__Problem to solve__: Return every entry exactly as written, with the pictures removed.

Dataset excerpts
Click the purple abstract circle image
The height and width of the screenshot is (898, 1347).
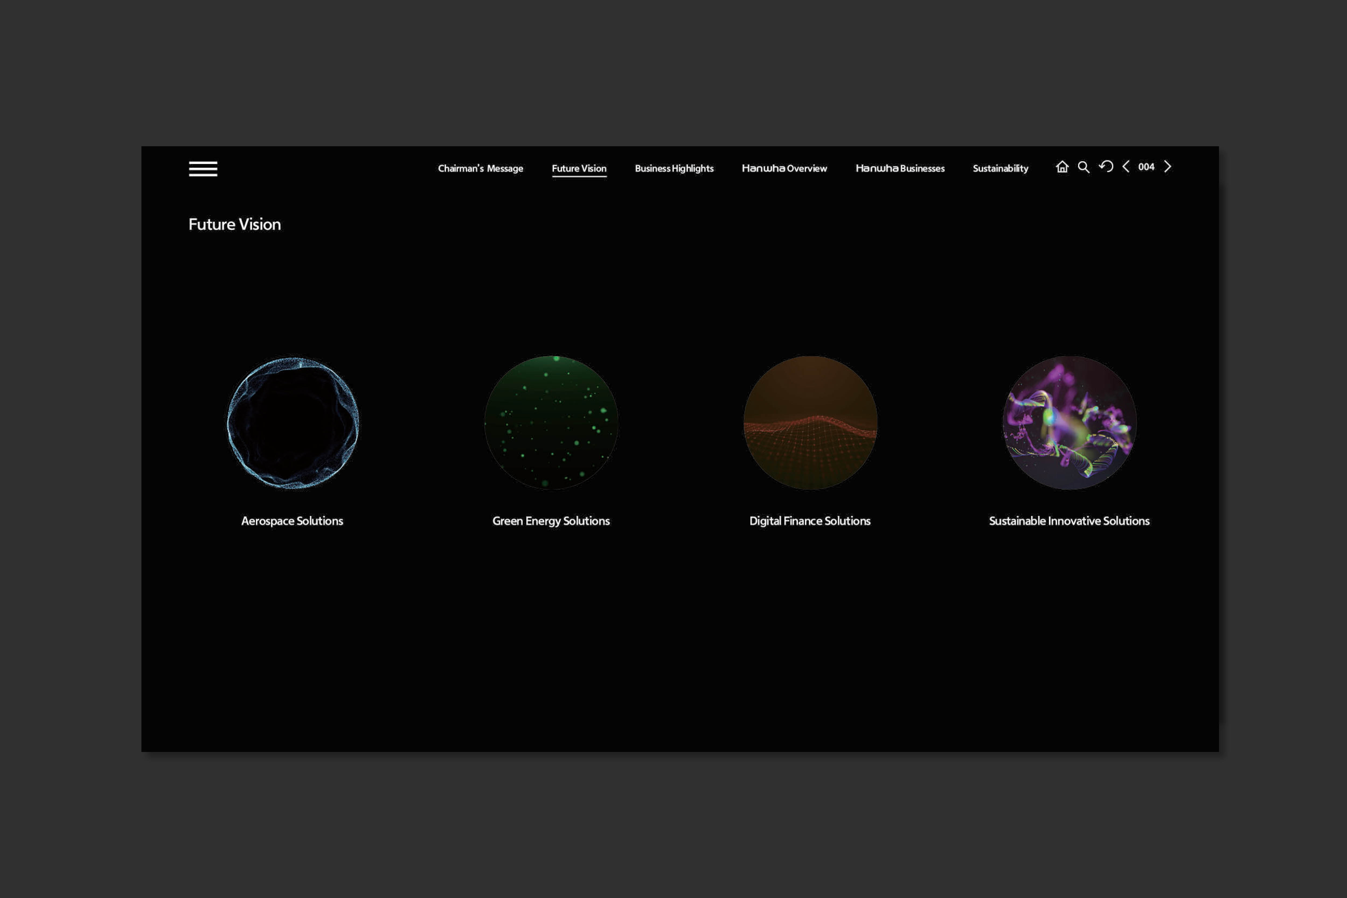[x=1069, y=423]
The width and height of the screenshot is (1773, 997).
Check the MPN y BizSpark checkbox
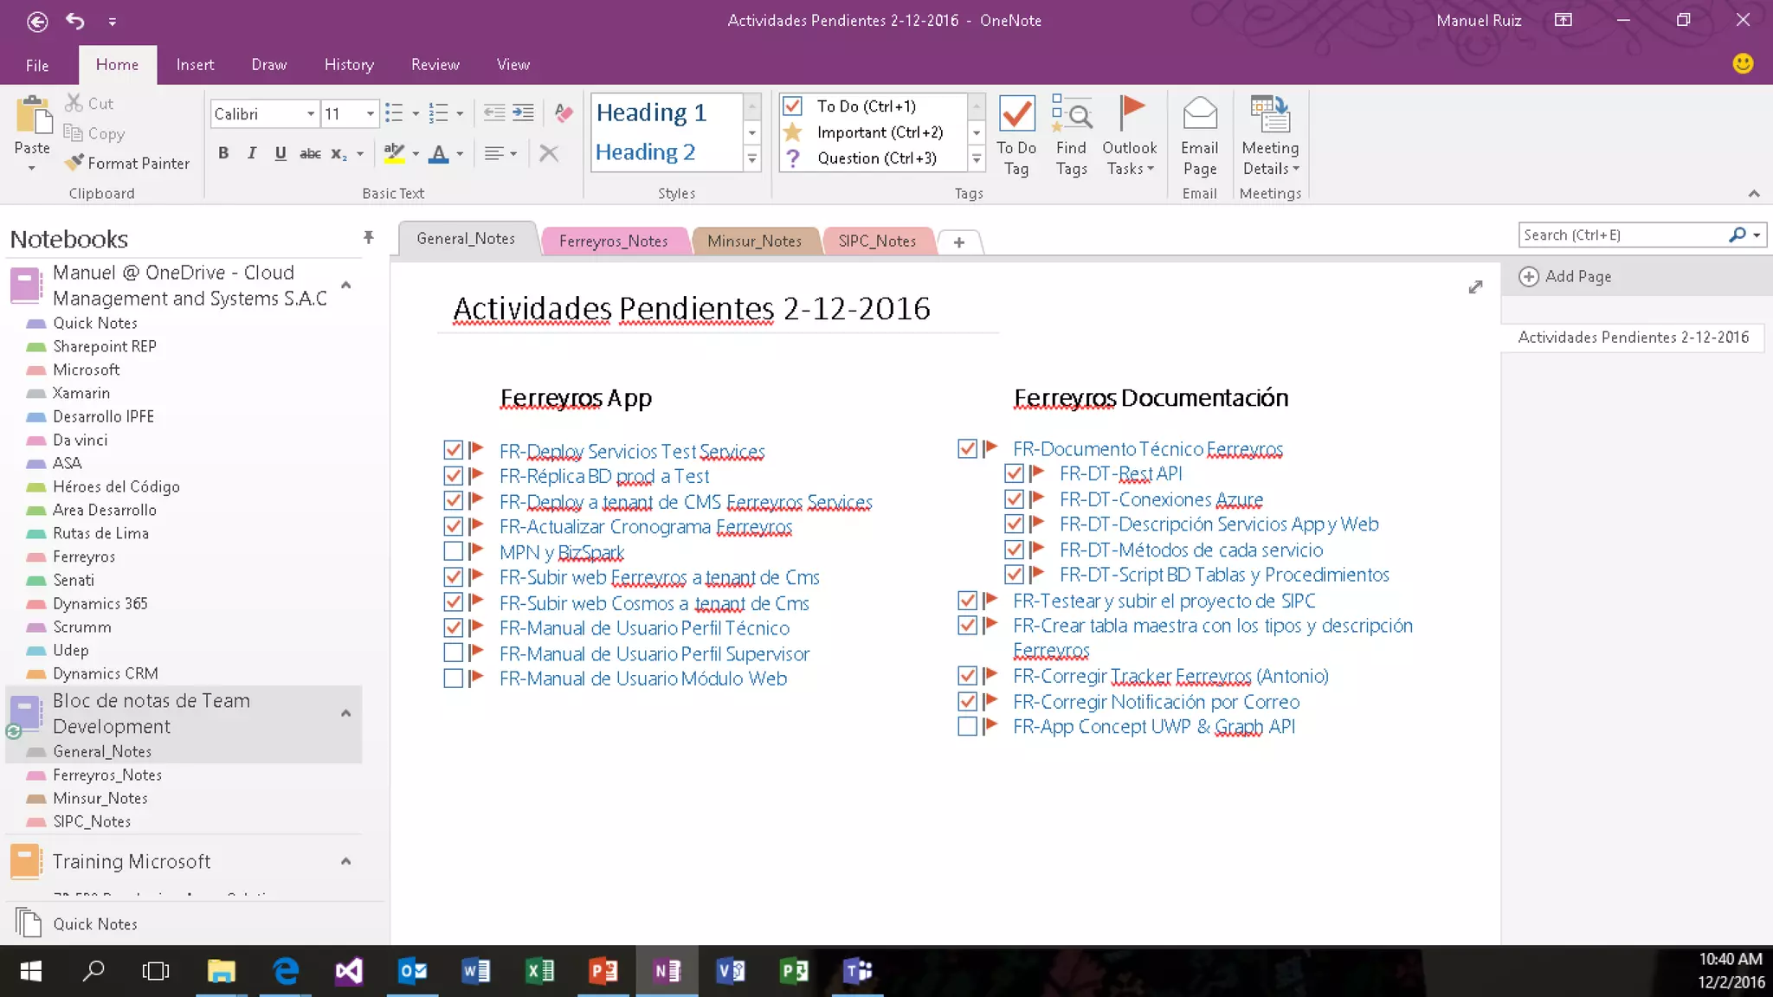pos(453,551)
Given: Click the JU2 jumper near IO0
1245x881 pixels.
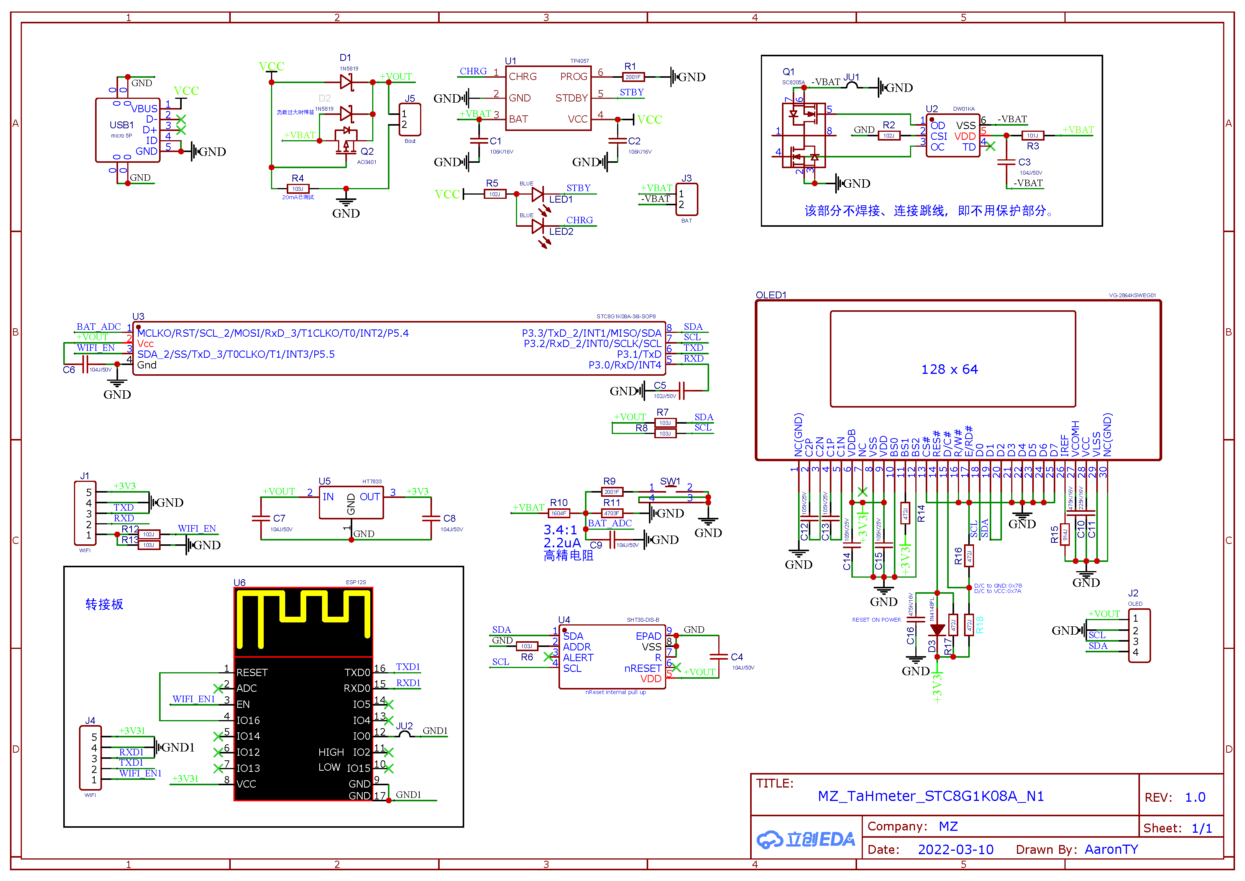Looking at the screenshot, I should click(x=404, y=734).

__Reply__:
Click the purple abstract circle image
The height and width of the screenshot is (898, 1347).
[x=1069, y=423]
The width and height of the screenshot is (1773, 997).
Check the MPN y BizSpark checkbox
pos(453,551)
Given: Click the JU2 jumper near IO0
1245x881 pixels.
Looking at the screenshot, I should click(x=404, y=734).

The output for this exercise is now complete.